その気持ちが、ついに、かつて幼馴染で仲良かった女の子が転校してくるという白昼夢のような体験を創造(想像)させ、自分が特別であること、この世界(しかし現実というより男の子の創った世界のほうですが)に自分は必要で、求められている、つまりは生きていてよいということを確認したい気持ちにつながっていたのだと推測します。

つまり、転校してきた女の子は、男の子にとっての女神であり、自分を生み出し、無条件的に愛を注ぐ母的な役割(自分の存在と価値を認めてくれる女性)で、もっと言うと、彼自身でもあるのです。

すると、私には「世界」のカードと「吊るし」のカードとの関係が浮かびます

このドラマの男の子ではありませんが、もしかすると、私たちは、いつもある世界(自分の見ている世界、体験している世界)を創り上げているのかもしれません。今あなたが現実だと思う世界さえも、創造され、破壊され、変化され、また作り直されている可能性もあります。

また多くの人は、実際に、睡眠中に夢を見ることで、このような異世界体験、別次元創造と転移を経験していると言えます。

私自身、実は小学生の時に好きだった女の子が、成長してきて、その子と少し会話することで、気づきを得るというような夢を見たことがあります。

この夢は、皮肉にも、癒しを与えてくれるというより、学びになると言ったほうがよく、まさにほろ苦い感じで、その夢のあと起きてしまいましたが(笑)。
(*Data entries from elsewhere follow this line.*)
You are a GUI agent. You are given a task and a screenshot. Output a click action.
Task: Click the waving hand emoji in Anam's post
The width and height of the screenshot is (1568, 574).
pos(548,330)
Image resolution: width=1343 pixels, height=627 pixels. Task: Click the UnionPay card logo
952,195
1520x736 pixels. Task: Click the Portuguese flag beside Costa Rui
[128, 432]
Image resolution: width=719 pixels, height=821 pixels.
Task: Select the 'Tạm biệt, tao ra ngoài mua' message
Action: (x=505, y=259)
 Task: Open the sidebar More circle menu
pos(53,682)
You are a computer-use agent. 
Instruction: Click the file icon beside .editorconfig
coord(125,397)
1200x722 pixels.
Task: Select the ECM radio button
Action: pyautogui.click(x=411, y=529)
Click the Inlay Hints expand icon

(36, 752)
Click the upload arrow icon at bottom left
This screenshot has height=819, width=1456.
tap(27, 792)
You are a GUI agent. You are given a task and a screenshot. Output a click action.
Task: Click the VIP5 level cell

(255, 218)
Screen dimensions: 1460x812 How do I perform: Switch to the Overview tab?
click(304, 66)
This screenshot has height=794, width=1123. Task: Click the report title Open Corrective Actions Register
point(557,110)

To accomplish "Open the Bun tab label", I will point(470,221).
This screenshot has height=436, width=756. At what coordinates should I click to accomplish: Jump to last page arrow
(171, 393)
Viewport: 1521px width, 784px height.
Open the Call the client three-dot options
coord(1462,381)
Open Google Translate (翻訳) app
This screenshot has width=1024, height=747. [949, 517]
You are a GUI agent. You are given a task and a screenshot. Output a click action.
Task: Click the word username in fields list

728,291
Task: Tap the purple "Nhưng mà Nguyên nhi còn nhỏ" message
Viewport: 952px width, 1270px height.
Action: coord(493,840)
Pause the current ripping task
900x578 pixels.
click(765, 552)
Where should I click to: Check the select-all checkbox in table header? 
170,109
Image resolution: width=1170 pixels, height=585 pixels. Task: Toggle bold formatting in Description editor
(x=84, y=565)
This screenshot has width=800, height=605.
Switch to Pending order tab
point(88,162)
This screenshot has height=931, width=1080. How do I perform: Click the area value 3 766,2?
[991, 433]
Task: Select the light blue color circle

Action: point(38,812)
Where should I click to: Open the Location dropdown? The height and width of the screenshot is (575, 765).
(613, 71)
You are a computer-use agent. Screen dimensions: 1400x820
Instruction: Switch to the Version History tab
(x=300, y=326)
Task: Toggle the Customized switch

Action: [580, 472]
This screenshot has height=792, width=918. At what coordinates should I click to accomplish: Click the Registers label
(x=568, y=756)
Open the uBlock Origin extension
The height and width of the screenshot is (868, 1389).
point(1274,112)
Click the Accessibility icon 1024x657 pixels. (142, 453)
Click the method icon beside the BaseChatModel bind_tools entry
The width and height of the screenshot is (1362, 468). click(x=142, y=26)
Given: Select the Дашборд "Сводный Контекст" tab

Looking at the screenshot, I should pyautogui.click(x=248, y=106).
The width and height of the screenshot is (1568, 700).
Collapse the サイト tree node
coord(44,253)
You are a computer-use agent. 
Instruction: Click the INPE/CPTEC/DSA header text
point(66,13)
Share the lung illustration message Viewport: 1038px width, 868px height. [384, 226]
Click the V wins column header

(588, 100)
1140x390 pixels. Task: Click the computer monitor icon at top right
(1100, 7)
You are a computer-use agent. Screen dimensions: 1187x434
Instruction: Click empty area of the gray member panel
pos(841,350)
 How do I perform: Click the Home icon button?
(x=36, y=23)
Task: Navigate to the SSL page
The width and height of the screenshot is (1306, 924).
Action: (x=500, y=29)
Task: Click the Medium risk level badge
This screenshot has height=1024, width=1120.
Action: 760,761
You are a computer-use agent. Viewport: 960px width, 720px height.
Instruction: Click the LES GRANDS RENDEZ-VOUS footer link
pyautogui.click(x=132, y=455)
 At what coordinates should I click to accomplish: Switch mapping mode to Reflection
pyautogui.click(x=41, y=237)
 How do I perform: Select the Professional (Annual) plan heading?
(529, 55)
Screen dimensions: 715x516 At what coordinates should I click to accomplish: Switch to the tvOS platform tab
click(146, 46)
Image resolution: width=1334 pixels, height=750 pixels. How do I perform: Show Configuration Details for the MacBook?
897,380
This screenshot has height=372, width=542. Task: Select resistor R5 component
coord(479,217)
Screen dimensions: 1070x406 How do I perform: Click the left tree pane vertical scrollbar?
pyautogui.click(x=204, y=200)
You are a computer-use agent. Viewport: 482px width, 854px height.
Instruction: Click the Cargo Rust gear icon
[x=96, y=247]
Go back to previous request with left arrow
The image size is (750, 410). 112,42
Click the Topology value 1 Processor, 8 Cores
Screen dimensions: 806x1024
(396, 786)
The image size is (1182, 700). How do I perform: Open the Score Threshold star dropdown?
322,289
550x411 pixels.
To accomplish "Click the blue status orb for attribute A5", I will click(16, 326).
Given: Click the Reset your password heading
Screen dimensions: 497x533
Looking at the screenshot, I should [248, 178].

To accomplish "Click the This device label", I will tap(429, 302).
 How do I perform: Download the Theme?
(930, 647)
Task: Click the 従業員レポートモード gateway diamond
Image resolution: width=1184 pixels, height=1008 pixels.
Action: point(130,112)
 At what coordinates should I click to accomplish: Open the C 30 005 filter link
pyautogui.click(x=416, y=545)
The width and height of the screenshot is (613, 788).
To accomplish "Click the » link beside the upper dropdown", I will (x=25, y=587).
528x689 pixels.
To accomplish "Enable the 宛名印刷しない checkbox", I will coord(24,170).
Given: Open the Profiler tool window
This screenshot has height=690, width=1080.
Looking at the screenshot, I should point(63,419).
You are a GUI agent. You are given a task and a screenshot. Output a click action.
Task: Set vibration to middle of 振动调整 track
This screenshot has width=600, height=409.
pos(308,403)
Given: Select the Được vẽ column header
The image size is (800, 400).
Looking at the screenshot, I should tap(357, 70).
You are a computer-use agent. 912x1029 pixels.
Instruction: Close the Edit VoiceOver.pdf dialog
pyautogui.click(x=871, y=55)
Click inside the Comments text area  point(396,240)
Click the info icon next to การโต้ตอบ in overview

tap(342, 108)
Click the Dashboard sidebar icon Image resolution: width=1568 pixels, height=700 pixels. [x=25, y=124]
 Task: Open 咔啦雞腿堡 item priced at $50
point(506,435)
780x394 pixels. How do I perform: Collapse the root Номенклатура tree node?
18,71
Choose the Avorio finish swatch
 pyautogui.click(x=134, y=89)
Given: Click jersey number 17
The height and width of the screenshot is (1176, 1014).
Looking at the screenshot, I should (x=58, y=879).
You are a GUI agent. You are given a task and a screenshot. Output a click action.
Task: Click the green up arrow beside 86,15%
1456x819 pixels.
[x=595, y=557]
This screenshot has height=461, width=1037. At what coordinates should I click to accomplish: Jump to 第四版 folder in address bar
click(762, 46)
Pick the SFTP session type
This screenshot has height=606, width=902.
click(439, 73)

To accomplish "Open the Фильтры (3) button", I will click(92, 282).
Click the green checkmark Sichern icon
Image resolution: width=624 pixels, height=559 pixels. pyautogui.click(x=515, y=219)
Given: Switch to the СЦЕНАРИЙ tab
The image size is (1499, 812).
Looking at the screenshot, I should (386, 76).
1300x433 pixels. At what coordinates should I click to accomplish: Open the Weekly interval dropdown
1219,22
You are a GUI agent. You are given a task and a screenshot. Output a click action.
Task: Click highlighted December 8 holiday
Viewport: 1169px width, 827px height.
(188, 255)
これなど、初恋の相手を材料にして、内的に自分との語らいをしているとも言えます。

ということで、現実逃避も悪いことではないですし、しかし、自分の都合のよい異世界ばかりを創り上げて、そこに居座ってしまうと、それはそれで問題となることもあるでしょう。タロットで言えば、ひとつところに固執しない、旅する「愚者」意識がいいのではないかと思います。

現実の世界は本当に現実なのか?、そして現実を創り上げている重要素は時間と空間と言われるように、そのふたつにあると考えられ、その中で「時間」に着目すると、空想のような世界に行っている時間というのは、現実の(流れる)時間とは違っており、私たちの固定観念としての時間(現実と思っている時間、現実での時間)に揺らぎや破壊(変容)を生じさせるのではないかという気がします。

ドラマで男の子の経験したことは、ファンタジーで、ただ夢を見ていたとか、妄想していたとか、心理的な防衛の世界に耽溺(埋没)していたと考えるのは普通ですが、一方で、私たちに、現実を超えた世界、霊的な次元というテーマを想起させ、もしも現実が牢獄(私たち自身が作っているもの)であるならば、そこからの脱出を示唆するものとして見ることもできるのではないかと思います。

それはこれからの時代にこそ、実は重要になってくるのだと感じさせます。